Дието-терапия: по содержанию и потреблению белка направлено на то, чтобы:
•не вызвать прироста азотистых шлаков (нельзя max);
•не вызвать распада собственных белков, вследствие белкового дефицита;
•необходимо все же ограничить поступление белка, чтобы ↓ дополнительную нагрузку на функционирующие нефроны и тем самым замедлить прогрессирование ХПН.
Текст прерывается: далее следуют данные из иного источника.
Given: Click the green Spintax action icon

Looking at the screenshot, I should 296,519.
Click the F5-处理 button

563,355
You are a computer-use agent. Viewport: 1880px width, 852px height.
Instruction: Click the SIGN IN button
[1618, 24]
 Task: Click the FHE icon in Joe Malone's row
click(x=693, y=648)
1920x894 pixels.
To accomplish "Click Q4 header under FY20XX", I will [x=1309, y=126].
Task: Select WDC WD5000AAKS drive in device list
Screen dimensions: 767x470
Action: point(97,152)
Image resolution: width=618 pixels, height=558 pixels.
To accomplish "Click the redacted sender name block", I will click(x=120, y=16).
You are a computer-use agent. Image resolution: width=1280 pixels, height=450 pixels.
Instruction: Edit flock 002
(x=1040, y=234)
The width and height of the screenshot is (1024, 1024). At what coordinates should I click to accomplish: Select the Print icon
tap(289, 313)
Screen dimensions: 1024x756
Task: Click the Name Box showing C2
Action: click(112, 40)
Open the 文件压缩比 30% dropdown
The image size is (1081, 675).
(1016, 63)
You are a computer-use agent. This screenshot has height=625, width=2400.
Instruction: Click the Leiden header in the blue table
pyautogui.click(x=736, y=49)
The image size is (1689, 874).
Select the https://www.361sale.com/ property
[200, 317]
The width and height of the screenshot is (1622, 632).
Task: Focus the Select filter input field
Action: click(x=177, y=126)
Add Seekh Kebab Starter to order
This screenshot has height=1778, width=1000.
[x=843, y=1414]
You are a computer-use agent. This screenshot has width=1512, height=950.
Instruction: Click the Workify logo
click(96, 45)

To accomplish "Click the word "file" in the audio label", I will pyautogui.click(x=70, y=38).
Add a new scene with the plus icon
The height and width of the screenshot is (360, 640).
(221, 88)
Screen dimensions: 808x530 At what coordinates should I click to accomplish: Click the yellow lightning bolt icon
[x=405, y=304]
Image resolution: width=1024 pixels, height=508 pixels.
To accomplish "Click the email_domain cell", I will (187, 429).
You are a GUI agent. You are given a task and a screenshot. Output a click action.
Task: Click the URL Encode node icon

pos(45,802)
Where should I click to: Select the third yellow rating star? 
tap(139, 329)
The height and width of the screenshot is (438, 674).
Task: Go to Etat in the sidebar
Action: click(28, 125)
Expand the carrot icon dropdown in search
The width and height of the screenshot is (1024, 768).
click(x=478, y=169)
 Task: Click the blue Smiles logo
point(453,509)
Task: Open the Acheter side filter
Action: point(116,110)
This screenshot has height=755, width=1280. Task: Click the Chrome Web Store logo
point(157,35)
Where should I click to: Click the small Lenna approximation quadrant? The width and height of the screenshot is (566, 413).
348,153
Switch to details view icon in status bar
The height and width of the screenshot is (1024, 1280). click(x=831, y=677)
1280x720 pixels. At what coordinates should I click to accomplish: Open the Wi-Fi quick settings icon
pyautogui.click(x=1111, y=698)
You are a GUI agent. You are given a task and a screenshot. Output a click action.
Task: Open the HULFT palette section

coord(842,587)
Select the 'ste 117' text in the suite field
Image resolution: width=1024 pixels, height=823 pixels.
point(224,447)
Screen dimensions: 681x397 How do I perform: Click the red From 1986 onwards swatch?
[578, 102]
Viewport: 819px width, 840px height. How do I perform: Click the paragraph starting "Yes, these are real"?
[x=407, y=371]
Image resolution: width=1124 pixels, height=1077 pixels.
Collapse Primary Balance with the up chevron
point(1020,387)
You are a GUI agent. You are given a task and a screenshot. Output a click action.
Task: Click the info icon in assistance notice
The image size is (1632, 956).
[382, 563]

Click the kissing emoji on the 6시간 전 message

а) ограничение поступления белка с пищей до 60-40-20 г/сут. Универсально для ХПН белок = 20-25 г/сут;
б) обеспечении достаточной калорийности рациона за счет улеводов и жиров. Полное обеспечение потребностей в витаминах и микроэлементах;
в) ограничение поступления фосфора (исключить молоко, рыбу);
г) ограничение (по лабораторному мониторингу) К+ (исключить соки);
д) контроль за Н2О, NaCl:
Дневное количество Н2О = суточный диурез + 500-800 мл Н2О (для ХПН);
Правила для введения NaCl (универсально при ХПН не более 2-
3 г/день):
•в стадию полиурии, без отеков – 6-10 г/день;
•при гипертензии – 3-6 г/день;
•гипертензия + ССН + отеки – 1,5-2 г/день
−в зависимости от С% электролита следует применять соответствующую корригирующую терапию;
−коррекция метаболического ацидоза (Na2CO3 – 3-9 г/день).
Существенное улучшение в течении ХПН, в сочетании с диетой, может дать применение сорбентов (энтеродез, карболен – через 2 часа после еды, 5 г на 100 мл воды х 3 раза в день), послабляющих средств (сорбит, ксилит, маннитол), промывание кишечника, сифонные клизмы, кишечный диализ.
При развивающейся рвоте – аминадин (до 50 мг) и др. Очень важно подавить рвоту, т.к. – это путь к алкалозу, борьба с которым очень трудна.
Трудно, но необходимо бороться с нефрогенным отеком легких, т.к. в этом случае мочегонные препараты не дают достаточного эффекта. Эффективен: до 150 г ксилит, что приводит к тяжелому поносу.
При ↓ клиренса креатинина – диуретики.